Start of Extracted records

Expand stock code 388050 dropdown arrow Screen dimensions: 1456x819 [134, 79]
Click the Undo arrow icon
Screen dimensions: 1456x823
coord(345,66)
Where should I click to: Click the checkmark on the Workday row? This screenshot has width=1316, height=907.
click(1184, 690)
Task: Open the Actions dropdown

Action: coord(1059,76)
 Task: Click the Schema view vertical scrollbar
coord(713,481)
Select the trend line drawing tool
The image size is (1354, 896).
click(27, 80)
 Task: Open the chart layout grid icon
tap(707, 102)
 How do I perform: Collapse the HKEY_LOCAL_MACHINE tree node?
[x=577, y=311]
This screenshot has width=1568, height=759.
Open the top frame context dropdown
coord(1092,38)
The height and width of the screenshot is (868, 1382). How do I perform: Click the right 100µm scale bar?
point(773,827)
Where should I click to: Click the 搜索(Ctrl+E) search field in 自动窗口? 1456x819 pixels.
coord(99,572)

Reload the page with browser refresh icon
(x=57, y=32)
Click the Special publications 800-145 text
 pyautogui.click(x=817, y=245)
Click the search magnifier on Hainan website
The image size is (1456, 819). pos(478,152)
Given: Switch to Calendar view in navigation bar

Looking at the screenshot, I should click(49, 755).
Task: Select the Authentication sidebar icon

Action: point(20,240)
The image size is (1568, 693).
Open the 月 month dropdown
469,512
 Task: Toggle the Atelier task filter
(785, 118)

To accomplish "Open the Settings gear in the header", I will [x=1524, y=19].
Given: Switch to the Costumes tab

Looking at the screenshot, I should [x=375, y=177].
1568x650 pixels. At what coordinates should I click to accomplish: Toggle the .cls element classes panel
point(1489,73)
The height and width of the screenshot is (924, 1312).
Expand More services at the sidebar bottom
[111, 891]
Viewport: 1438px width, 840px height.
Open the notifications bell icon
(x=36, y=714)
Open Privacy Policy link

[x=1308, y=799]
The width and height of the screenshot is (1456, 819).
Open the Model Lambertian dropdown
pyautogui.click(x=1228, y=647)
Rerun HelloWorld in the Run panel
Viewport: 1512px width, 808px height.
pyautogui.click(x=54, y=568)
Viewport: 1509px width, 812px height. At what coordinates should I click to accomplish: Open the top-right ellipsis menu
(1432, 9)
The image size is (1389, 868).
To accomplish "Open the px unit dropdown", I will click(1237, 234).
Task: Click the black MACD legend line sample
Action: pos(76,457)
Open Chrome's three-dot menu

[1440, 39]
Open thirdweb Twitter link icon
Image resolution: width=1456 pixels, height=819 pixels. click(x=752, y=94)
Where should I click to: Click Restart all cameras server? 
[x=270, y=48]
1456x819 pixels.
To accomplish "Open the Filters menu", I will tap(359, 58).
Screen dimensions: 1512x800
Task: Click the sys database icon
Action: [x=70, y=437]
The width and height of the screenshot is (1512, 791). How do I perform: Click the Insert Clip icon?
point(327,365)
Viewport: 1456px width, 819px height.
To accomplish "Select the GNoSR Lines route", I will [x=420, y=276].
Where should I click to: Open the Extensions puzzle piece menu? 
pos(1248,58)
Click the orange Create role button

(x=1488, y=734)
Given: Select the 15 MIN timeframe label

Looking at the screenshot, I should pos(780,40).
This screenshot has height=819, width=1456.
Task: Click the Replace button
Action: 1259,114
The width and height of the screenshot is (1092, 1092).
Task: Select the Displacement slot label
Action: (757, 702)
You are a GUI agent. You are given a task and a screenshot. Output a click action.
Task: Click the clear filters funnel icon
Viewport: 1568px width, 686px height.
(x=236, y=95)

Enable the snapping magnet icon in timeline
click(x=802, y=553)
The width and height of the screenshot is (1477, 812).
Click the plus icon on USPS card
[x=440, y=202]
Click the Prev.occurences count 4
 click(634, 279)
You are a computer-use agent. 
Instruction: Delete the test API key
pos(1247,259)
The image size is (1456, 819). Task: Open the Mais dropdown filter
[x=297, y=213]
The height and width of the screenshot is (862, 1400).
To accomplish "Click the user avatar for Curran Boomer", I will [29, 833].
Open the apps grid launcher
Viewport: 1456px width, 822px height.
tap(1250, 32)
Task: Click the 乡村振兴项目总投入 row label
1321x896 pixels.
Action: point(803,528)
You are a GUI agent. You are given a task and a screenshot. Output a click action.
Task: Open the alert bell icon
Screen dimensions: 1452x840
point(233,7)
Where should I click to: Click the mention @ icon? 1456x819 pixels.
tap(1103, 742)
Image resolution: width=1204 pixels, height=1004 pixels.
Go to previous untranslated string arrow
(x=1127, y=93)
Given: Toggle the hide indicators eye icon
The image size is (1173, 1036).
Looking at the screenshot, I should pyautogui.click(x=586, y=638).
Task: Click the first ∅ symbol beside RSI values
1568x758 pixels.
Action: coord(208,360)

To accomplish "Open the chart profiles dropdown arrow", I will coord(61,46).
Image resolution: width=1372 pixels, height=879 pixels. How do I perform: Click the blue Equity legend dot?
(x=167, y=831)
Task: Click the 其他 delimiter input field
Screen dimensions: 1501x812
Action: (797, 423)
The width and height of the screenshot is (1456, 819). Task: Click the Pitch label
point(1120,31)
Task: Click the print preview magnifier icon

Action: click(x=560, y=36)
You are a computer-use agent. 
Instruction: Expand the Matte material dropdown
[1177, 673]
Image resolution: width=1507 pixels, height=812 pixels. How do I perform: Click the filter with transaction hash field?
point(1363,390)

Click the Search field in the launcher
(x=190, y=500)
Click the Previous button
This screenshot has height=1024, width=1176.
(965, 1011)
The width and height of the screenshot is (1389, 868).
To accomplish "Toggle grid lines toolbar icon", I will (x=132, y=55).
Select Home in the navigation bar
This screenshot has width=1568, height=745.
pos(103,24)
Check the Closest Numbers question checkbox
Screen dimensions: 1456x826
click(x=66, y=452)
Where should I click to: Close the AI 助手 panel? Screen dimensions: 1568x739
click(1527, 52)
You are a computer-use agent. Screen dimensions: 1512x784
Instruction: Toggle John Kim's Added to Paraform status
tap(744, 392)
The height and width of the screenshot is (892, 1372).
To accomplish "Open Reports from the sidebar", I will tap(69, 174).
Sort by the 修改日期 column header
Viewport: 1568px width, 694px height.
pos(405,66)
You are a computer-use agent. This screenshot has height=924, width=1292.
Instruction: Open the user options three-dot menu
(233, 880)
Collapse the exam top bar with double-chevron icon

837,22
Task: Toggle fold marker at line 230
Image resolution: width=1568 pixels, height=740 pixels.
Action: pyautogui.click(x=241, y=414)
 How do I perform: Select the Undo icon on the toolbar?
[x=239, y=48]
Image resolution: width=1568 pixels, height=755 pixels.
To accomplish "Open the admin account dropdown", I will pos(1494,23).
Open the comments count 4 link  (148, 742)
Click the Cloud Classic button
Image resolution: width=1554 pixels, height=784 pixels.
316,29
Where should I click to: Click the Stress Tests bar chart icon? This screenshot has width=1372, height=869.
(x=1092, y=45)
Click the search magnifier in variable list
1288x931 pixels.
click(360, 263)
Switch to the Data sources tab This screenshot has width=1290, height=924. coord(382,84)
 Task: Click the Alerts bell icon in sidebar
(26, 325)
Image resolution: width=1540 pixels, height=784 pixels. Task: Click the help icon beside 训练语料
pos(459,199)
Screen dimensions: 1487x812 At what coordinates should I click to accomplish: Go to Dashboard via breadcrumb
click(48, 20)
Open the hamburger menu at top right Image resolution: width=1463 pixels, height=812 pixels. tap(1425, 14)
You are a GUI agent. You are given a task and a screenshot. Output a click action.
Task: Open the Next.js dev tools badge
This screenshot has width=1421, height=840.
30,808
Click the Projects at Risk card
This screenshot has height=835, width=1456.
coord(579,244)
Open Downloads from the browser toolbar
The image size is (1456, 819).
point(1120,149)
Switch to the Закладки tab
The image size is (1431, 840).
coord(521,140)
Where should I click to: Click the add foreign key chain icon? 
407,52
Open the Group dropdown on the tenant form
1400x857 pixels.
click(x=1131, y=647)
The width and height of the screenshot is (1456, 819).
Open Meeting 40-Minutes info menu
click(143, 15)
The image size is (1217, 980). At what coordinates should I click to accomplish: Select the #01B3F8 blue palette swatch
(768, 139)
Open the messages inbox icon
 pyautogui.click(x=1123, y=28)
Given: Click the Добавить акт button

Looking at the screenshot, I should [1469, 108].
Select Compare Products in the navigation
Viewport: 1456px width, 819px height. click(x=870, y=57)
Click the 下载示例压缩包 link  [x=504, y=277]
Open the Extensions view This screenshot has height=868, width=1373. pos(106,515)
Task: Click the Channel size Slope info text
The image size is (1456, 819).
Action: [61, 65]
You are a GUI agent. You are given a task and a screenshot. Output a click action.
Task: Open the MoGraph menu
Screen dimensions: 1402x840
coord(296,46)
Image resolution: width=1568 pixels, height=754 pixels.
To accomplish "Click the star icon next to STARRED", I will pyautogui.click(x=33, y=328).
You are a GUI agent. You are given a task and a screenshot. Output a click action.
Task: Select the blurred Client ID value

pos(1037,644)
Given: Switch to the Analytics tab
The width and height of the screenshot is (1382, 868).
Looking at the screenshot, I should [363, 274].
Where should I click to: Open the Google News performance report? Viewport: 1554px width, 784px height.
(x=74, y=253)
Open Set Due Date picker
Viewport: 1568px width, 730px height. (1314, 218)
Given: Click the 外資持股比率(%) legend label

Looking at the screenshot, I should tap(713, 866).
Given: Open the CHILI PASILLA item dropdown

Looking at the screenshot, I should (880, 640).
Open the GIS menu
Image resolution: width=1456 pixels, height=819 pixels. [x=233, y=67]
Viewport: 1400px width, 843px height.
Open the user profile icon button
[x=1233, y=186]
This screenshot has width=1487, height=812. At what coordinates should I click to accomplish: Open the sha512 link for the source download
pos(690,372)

End of Extracted records

Task
Reproduce each line of the records in which the string "computer" appears.

Solution below
You are a computer-use agent. 
You are a computer-use agent. 
You are a computer-use agent. Screen dimensions: 1512x784
You are a computer-use agent. This screenshot has height=924, width=1292.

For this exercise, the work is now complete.